Mimo że rzeczywiście popyt Chin na ropę rośnie, to nie na tyle, aby doprowadzić niedoboru podaży. Przyćmiło go przesycenie Europy, która dzięki łagodnej zimie zbudowała spore zapasy. Jeśli nowe prognozy się spełnią i wzrost gospodarczy strefy euro będzie zdecydowanie większy niż oczekiwany, obecna baza może nie wystarczyć, co da szanse na wzrost ceny surowca. Mimo zaskoczenia związanego z produkcją rosyjską Międzynarodowa Agencja Energetyczna podtrzymała byczą prognozę dla globalnego popytu, który w 2023 r. ma wzrosnąć r/r o 2 proc.
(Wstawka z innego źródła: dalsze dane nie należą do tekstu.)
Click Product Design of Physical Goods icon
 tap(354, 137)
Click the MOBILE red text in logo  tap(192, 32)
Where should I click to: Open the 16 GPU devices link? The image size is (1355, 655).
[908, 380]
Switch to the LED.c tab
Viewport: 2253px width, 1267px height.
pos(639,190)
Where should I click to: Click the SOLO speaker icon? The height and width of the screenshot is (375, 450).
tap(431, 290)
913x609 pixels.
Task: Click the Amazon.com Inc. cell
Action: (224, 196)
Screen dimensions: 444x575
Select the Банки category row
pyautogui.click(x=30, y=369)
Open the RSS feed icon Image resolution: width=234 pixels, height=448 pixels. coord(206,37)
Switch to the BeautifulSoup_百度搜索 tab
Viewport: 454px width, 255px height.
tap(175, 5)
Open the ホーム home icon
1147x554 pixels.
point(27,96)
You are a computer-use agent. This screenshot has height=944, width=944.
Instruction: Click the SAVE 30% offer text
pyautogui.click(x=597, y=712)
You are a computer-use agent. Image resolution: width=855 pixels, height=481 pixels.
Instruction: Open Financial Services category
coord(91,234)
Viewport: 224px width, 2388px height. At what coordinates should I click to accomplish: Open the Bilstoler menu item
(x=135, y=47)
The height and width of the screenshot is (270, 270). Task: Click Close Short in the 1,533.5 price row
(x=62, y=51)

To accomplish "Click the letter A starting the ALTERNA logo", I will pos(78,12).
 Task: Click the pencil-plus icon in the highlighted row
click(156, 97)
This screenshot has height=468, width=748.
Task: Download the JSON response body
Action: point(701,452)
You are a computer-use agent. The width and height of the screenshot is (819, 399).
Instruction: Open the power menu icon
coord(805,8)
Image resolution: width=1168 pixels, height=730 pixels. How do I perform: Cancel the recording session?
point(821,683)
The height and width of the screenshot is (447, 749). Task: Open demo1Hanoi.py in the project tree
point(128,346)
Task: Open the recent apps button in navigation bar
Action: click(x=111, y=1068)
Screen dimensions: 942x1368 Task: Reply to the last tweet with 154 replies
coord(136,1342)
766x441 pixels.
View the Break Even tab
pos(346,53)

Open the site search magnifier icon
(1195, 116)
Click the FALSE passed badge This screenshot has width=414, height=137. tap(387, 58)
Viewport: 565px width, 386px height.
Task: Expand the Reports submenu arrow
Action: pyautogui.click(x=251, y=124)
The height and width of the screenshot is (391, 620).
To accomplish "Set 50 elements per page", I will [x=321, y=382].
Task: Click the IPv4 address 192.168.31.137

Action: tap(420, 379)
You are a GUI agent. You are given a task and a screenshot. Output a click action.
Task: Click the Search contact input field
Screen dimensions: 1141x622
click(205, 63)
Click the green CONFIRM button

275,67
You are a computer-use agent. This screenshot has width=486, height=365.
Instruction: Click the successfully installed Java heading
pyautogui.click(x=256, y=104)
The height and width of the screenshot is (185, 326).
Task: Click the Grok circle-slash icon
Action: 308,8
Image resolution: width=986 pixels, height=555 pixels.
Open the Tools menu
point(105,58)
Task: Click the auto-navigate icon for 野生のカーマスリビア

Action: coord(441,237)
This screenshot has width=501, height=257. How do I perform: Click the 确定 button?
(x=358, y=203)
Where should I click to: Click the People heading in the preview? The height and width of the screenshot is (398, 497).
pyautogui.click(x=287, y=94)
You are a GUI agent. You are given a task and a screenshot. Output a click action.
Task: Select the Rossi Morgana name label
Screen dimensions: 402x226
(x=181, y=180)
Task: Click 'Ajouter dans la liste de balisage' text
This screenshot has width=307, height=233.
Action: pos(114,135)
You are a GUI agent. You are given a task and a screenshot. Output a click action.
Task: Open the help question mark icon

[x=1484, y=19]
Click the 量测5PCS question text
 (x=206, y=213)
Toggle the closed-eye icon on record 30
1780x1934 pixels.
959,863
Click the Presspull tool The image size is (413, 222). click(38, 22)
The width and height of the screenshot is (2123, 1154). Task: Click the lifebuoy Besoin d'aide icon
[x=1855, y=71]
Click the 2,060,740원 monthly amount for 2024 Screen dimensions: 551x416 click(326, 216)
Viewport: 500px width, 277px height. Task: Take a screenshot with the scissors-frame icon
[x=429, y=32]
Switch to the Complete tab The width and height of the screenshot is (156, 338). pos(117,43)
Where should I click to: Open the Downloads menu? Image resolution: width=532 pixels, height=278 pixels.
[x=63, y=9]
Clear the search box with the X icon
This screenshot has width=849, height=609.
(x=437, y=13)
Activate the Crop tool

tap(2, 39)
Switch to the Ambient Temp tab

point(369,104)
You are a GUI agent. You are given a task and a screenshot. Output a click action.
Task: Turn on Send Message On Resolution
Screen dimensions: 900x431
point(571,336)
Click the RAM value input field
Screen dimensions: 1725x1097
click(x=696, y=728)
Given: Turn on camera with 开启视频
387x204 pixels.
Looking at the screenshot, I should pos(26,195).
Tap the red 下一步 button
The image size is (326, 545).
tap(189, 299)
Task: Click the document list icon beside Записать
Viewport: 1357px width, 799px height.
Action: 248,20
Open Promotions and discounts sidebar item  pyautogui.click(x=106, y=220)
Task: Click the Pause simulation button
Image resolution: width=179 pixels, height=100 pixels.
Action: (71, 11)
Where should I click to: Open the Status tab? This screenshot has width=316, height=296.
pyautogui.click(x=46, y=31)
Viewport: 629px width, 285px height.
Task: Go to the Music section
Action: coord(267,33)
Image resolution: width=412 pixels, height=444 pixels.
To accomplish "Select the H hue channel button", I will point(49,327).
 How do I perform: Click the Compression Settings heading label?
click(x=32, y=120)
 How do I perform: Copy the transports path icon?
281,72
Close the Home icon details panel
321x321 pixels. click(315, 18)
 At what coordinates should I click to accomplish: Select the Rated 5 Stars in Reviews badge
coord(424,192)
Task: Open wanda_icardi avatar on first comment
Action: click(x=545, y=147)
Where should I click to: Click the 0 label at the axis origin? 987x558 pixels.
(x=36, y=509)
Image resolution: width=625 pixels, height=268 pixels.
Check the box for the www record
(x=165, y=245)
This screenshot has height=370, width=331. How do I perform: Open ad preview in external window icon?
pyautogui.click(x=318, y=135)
— Koniunktura na rynku ropy pozostanie w tym kwartale słaba, a notowania mogą być mocno rozchwiane. Wydaje się jednak, że turbulencje powinny być przejściowe, a ostatnie zawirowania związane z upadkiem banku Silicon Valley nie będą miały charakteru systemowego ze względu na zdrowsze niż w przeszłości fundamenty sektora bankowego oraz szybkie reakcje władz. W takim scenariuszu, gdy kurz opadnie, ropa ma szansę drożeć. Potencjał do zwyżki jest jednak ograniczony. Kurs ropy brent, który po napaści Rosji na Ukrainę sięgał niemal 140 USD, w tym roku nie powinien przekroczyć 90 USD — mówi Bartosz Sawicki, analityk Cinkciarz.pl.
Zanim jednak ceny ropy przekroczą nawet 80 USD, to mogą zaliczyć nowe minima. Wskazują na to nie tylko uwarunkowania makroekonomiczne, ale również analiza techniczna, którą kieruje się wielu inwestorów z rynku surowcowego.
— Z technicznego punktu widzenia został wygenerowany dość silny sygnał sprzedaży. Otwarta jest droga do jeszcze niższych poziomów i całkiem realny jest scenariusz, w którym spadek będzie kontynuowany. Zakładam, że średnioterminowy dołek powinien zostać uformowany w okolicach 66 USD za baryłkę ropy brent, bowiem ten poziom koresponduje z minimami z sierpnia i listopada 2021 r. Następnie oczekuję wzrostu, ale będą on uwarunkowane tym, co zrobi Rosja, oraz tym, jak będzie postępować ożywienie gospodarcze w Chinach — dodaje Łukasz Zembik.